ADROIT, HABILE. Ils donnent l'un et l'autre l'idée d'une action facile et heureuse. Habile exprime davantage l'aptitude générale ; adroit, l'application particulière de cette aptitude générale. Un homme adroit n'est pas nécessairement habile ; un homme habile est nécessairement adroit, et s'il ne l'est pas en une circonstance donnée, c'est qu'il s'oublie. L'adresse ne suppose pas l'habileté ; c'est quelque chose d'inférieur. L'habileté au contraire ne va pas sans adresse. L'étymologie même indique la nuance ; l'habile, habilis, de habere, a une disposition générale qui est bonne pour tout ; l'adroit, de à et droit, met les choses comme droit est, c'est-à-dire se prend bien à ce qu'il fait, à un objet quelconque.

HISTORIQUE

XIIe s. Et moult adroit [il] est arrer retourné, Roncisv. p. 190.
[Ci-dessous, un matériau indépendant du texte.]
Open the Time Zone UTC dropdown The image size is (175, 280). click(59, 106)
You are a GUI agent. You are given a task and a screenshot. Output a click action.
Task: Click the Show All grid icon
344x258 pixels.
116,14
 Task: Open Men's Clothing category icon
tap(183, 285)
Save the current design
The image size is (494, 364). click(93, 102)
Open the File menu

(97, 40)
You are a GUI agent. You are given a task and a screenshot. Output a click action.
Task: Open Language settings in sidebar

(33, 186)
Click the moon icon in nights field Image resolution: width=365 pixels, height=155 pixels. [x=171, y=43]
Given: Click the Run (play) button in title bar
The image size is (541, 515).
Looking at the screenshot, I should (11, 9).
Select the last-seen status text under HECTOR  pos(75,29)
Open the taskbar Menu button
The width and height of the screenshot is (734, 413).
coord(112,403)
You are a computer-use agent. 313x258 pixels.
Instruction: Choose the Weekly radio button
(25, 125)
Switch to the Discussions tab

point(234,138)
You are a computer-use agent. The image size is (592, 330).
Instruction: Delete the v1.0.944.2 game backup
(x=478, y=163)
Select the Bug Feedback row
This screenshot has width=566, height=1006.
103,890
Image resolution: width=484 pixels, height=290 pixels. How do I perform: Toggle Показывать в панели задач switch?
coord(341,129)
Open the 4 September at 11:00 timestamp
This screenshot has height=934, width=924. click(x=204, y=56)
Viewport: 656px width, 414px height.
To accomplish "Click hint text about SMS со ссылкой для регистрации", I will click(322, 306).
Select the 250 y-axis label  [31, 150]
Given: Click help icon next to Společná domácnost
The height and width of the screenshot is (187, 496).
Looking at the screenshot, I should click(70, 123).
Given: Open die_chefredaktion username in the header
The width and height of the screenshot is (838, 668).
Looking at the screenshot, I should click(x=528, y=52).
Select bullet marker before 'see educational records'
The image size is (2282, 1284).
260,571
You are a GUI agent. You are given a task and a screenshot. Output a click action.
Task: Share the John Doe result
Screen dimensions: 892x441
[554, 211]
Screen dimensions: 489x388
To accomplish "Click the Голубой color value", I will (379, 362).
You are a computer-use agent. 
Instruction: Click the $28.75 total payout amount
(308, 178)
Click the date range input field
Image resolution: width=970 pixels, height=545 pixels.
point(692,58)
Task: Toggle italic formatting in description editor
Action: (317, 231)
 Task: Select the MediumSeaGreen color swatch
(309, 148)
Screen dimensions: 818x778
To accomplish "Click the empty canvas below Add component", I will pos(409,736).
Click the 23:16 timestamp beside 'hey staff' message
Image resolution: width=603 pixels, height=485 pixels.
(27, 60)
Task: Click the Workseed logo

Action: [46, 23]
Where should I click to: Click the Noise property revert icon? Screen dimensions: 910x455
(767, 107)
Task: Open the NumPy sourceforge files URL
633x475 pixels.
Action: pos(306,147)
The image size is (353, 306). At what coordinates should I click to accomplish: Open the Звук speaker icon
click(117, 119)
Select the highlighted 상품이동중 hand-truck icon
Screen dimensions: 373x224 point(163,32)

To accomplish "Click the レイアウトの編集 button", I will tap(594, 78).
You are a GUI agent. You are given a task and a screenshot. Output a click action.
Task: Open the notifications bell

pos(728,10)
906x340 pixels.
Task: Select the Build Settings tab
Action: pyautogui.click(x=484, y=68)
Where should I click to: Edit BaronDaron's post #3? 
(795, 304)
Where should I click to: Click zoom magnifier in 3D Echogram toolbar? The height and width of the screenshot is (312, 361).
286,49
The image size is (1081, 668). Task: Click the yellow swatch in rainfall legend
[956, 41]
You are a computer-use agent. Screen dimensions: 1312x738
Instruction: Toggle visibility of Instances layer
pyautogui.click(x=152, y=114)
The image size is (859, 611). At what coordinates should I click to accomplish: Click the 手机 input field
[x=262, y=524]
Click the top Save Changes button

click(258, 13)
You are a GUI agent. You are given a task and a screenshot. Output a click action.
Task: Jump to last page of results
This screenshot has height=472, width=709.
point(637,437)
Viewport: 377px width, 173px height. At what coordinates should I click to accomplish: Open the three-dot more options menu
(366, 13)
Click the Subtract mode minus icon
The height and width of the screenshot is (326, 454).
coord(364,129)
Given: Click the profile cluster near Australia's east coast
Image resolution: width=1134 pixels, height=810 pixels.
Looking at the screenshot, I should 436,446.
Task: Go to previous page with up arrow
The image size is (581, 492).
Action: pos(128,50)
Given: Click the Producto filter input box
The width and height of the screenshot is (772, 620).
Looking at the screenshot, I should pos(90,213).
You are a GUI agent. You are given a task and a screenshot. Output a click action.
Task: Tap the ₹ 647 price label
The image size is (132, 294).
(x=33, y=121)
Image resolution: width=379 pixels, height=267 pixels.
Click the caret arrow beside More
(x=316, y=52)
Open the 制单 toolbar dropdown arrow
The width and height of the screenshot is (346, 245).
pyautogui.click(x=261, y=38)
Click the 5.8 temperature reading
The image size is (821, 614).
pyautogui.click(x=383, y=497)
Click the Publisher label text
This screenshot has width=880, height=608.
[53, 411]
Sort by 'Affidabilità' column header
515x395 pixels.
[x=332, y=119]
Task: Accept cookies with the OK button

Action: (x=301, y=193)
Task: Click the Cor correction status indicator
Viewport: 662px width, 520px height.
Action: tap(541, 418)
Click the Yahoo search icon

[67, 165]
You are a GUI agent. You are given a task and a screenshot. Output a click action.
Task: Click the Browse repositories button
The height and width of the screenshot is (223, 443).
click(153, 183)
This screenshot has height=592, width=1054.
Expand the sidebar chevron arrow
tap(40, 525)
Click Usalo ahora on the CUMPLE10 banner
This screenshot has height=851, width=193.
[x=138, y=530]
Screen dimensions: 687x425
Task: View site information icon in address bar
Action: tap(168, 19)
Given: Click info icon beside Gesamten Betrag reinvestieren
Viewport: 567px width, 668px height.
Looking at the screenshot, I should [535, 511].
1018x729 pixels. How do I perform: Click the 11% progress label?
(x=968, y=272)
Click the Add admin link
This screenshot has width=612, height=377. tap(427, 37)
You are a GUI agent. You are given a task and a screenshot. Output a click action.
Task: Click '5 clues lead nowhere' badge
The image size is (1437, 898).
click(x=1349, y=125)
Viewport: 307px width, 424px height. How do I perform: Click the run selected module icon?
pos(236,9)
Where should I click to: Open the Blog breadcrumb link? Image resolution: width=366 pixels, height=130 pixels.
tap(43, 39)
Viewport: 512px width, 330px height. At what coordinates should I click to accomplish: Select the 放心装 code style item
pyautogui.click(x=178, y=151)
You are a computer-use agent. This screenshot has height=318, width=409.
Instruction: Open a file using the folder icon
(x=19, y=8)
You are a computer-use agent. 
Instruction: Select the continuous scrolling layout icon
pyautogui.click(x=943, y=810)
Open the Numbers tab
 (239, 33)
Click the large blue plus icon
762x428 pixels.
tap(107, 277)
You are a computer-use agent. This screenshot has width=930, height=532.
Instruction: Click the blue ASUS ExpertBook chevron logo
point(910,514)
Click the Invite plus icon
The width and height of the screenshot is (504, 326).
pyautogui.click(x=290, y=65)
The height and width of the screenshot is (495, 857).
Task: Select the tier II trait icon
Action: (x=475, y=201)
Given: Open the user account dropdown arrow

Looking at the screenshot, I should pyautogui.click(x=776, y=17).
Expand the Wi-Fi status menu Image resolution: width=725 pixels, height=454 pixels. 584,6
XIIIe s. En la forest fu Berte, qui est gente et adroite ; D'aler aval le bois moult durement s'esploite, Berte, 29.

XIVe s. Semblablement celui qui juge adroit des operacions humaines, qui est sain selon l'ame, Oresme, Eth. 19. Et quiconque conselle bien, il fait adroit, Oresme, ib. 182.

XVIe s. Carneades souloit dire que les enfants des roys et des riches n'apprenoient rien adroit, qu'à picquer et manier les chevaulx, Amyot, Comment discerner le flat. de l'ami, 30. Des combattants bien aguerriz et adroicts aux armes, Amyot, Tim. et P. Aem comp. Leurs vaisseaux adroits et legers pour bien servir en un bon affaire, Amyot, Pomp. 36.

ÉTYMOLOGIE

Wallon, adreût, convenable ; Berry et norm. adret ; picard, adrot, d'une façon adroite ; de à, droit (voy. DROIT, adj.). Dans plusieurs des exemples anciens, adroit pourrait s'écrire aussi bien en deux mots, à droit, et est une espèce d'adverbe : juger adroit ou à droit ; n'apprendre rien adroit ou à droit ; c'est aussi de cette façon que le picard emploie son adrot. Quelques étymologistes, trompés par une des significations de droit, font venir droit et adroit de dexter ; c'est une erreur ; il vient de addirectus, proprement, dirigé vers, adressé.